Medicina tra i banchi: dalla scuola alla corsia. Il progetto della Federico II

Ideato e promosso dal direttore della U.O.C. di Dermatologia dell’Azienda ospedaliera Federico II di Napoli, Gabriella Fabbrocini, per la sua valenza didattica, portata innovativa ed efficacia comprovata dai dati di follow-up, il progetto ha ottenuto risonanza nazionale e ottenuto fin dalla prima edizione il sostegno della Fondazione Pfizer da sempre particolarmente attenta alle innovazioni nell’ambito dei processi di formazione e ricerca, coinvolgendo oltre 650 studenti.

Per l’anno scolastico, attraverso un’apposita convenzione tra la Federico II e l’Ufficio scolastico della Campania, grazie alla collaborazione della Scuola di Medicina e Chirurgia della Federico II e al contributo determinante di Fondazione Pfizer, Medicina tra i banchi si svolge nell'ambito dei PCTO - i Percorsi per le Competenze Trasversali e l'Orientamento istituiti dal Ministero dell’Università, con un’offerta  formativa strutturata in moduli didattico/teorici per 4 nuclei tematici - Dermatologia, Endocrinologia, Medicina del Lavoro e Pediatria - oltre a  moduli pratici-laboratori che si svolgono nei reparti della Azienda Ospedaliera Universitaria Federico II.

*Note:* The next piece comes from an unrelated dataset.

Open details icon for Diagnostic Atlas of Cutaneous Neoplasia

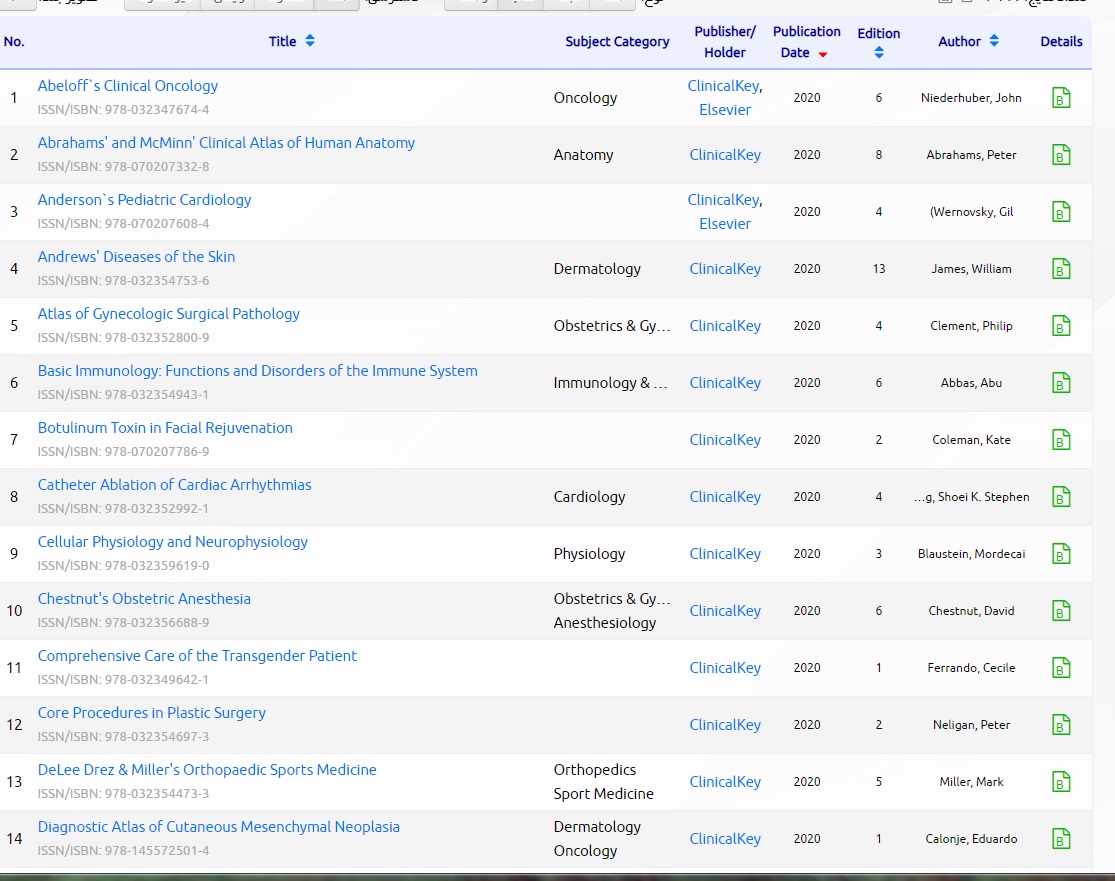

Tutti i dati del progetto, comprese le performances ai test di ammissione alla facoltà di medicina e al primo anno di università degli studenti partecipanti, saranno illustrati nel corso di un apposito incontro che si  terrà il prossimo 13 gennaio, alle ore 11.00, nell’aula magna del Liceo Gian Battista Vico di Napoli, cui parteciperanno il dirigente scolastico  dell’istituto Clotilde Paisio, un delegato del neoministro dell’Università Gaetano Manfredi e i Professori della Federico II Luisa Franzese direttore generale dell'Ufficio Scolastico della Campania, Luigi Califano presidente  della Scuola di Medicina e Chirurgia, Gabriella Fabbrocini, Maria Triassi  direttore del Dipartimento di Sanità Pubblica, Annamaria Colao  responsabile della Cattedra Unesco e ordinario di Endocrinologia, Ivo  Iavicoli ordinario di Medicina del Lavoro, Annamaria Staiano ordinario di  Pediatria.

"La formula innovativa del nostro progetto - spiega la prof. Gabriella  Fabbrocini - consente agli studenti non solo di conoscere  approfonditamente piani di studio, strutturazione dei corsi e sbocchi  professionali, ma anche di mettere alla prova, sul campo, motivazioni e  inclinazioni e verificare personalmente che quella di medico è davvero la  figura professionale in cui si riconoscono, comprendendo sul campo che  costituisce una scelta di vita dove sapere, saper fare e saper essere si  intrecciano in maniera indissolubile".

Grazie all’impiego delle più moderne tecnologie, alla guida di professionisti altamente specializzati e alla presenza nei luoghi deputati  all’assistenza e alla cura - istituti, reparti, corsie e laboratori - infatti, gli studenti da semplici spettatori e fruitori passivi di  informazioni, vengono resi protagonisti del percorso di orientamento.